Delawi à l'Assemblée : Initiative spéciale de distinction

Le couteau de la porte arrière pour les États-Unis et honteux a appelé le numéro un des États-Unis au Kosovo, Greg Delawi, l'initiative des 43 députés de l'Assemblée du Kosovo de rompre le Tribunal spécial, après quoi les chefs d'État -- Thaci et Haradinaj -- debout. L'initiative “est honteuse. C'est [...]
L'initiative “est honteuse. C'est un couteau pour les États-Unis. Nous nous opposons vivement à lui”, dit Delawi, Time.net est passé. “les simplifications sont terriblement négatives”, a dit Delawi.
D'autre part, l'Assemblée des présidences des groupes parlementaires, a appelé avec la signature de 43 députés qui ont exigé que des sessions extraordinaires se tiennent ce soir pour abolir la loi sur les tribunaux spéciaux.

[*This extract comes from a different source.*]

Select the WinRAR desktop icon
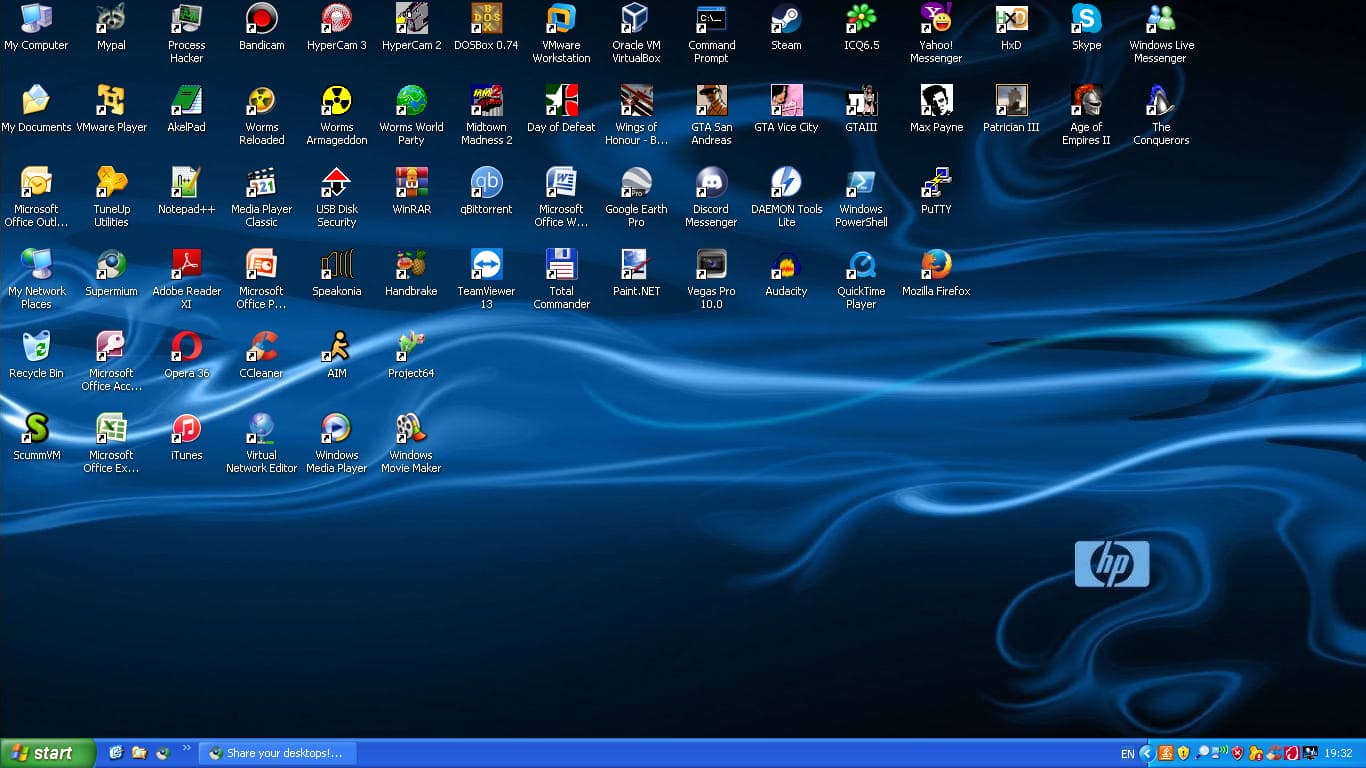pyautogui.click(x=411, y=183)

Auparavant, via Twitter, Delawi, s'est fortement exprimé contre un tel acte. Il a dit que les États-Unis ne voulaient pas que le Kosovo détruise son avenir.
“Nous n'avons pas fait tous ces efforts pour le succès du Kosovo, de sorte que nous pouvons maintenant le voir ruiner son avenir, en abolissant la loi pour le tribunal spécial”, a écrit Delawi, en diffusant Koha.net.
L'idée de modifier la loi du Tribunal spécial pourrait isoler le Kosovo à l'échelle mondiale. Une idée terrible. Ne retournez pas l'horloge, a écrit Delawi.
Nous nous souvenons qu'il y a quelques jours, à l'initiative de l'Organisation des anciens combattants de l'Armée de libération du Kosovo, de nombreux citoyens, mais aussi d'anciens membres de l'UCK, ont commencé à signer une pétition exigeant une modification de la loi pour le Tribunal spécial.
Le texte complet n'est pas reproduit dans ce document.